Metareading is a prerequisite for the rich interpretive discussion that we find in sophisticated literary close readings that turn on questions of genre. If we claim that a text represents an instance of a type such as novel, romance, epic, lyric, pastoral, tragedy, satire, magic realism, or speculative fiction, here again we’re making a statement about what the text is. The statement isn’t a mere observation but rather a critical judgment, and one with the power to completely re-order our understanding of what the texts says.

Without metareading, we’d have no way to understand a text’s meaning or cultural significance in relation to its publishing history (did the author make changes to later editions?), its material self-presentation (three-volume novel or inexpensive, paperbound numbers in a serial, or both?), or its treatment of paratextual features such as the title page (does it display the author’s real name? a pseudonym? “Anonymous”? no name at all?). We need metareading to be able to think about the text in relation to its date (or dates) of publication and everything else that was going on at that moment in the author’s life and the world at large.

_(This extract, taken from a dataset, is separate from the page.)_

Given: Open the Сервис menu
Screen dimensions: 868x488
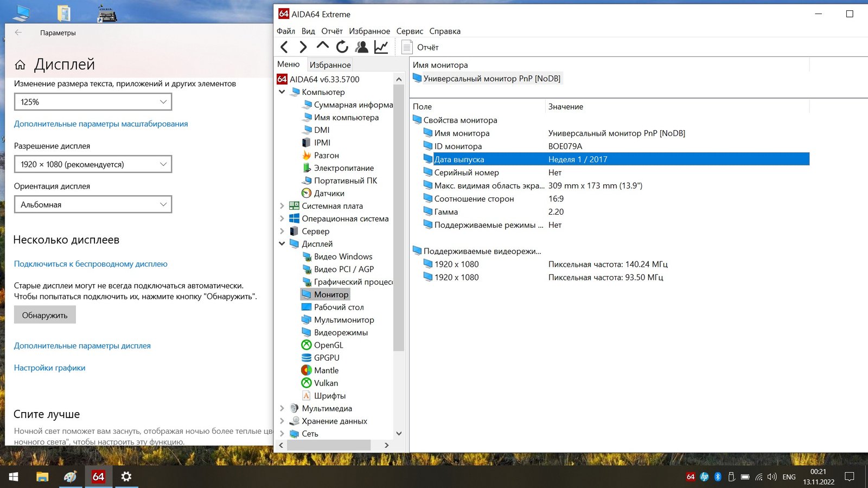Looking at the screenshot, I should (409, 31).
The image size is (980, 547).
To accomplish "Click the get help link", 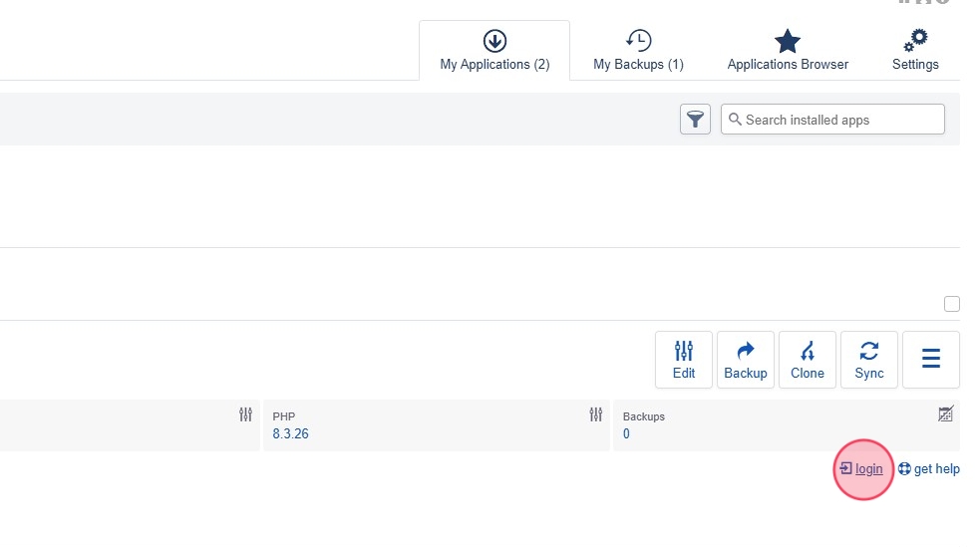I will (935, 469).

Metareading and scholarly editing

As an example of how metareading comes into play in scholarly editing, consider the poems of Emily Dickinson. Virtually all of Dickinson’s poetry was unpublished — in the conventional sense — in her lifetime, although she shared and circulated her poems with several people in different handwritten forms. So editors of Dickinson’s poetry must begin with her manuscripts, in which some poems exist in multiple versions and Dickinson’s punctuation and capitalization are idiosyncratic.

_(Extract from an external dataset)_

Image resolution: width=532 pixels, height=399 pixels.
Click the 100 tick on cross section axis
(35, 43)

As a result of different editorial choices around these variations, a poem with a single manuscript source may look quite different in different editions, possibly inviting different interpretations.

Even more significant, according to the editors of Emily Dickinson’s Correspondences: A Born-Digital Inquiry, readers typically encounter these poems as free-standing artifacts, whereas in actuality many were incorporated into or enclosed with the author’s letters. Prying them loose from this surrounding material changes what they are and may thus lead readers to miss or misunderstand some of what they say.

Published translations of Emily Dickinson’s manuscripts homogenize her various writings so that all letters appear to be of the same ilk, as do all poems. Editions that divide letters from poems and poems from letters elide important aspects of the positions of Dickinson’s poems within epistolary contexts and vice versa. Emily Dickinson blended or embedded poems into the prose in letters; wrote them on separate sheets and enclosed them with letters; wrote poems and sent them as letters, with salutation and signature. In other words, Dickinson’s poems are often part of letters, and poems are often letters or are contextualized by their mutual enclosure in an envelope with a letter. But these poems, letters, and letter-poems are difficult to comprehend when they are stripped from their original context.

Far from treating Dickinson’s poems as “dusty achievements,” Emily Dickinson’s Correspondences seeks to give them new life for readers by restoring the context that other editions leave out. “By doing so,” the editors write,

we hope to make it possible for more readers to engage in deeper, broader inquiries into the writing practices of this revered American poet, asking questions such as, “What was Emily Dickinson writing? Is this verse or prose or something else? What kinds of practices did she enact in her letter writing? How are poems integral to, and integrated into, her letters? How might poems in letters, and letter-poems, differ from poems in bound manuscript books?”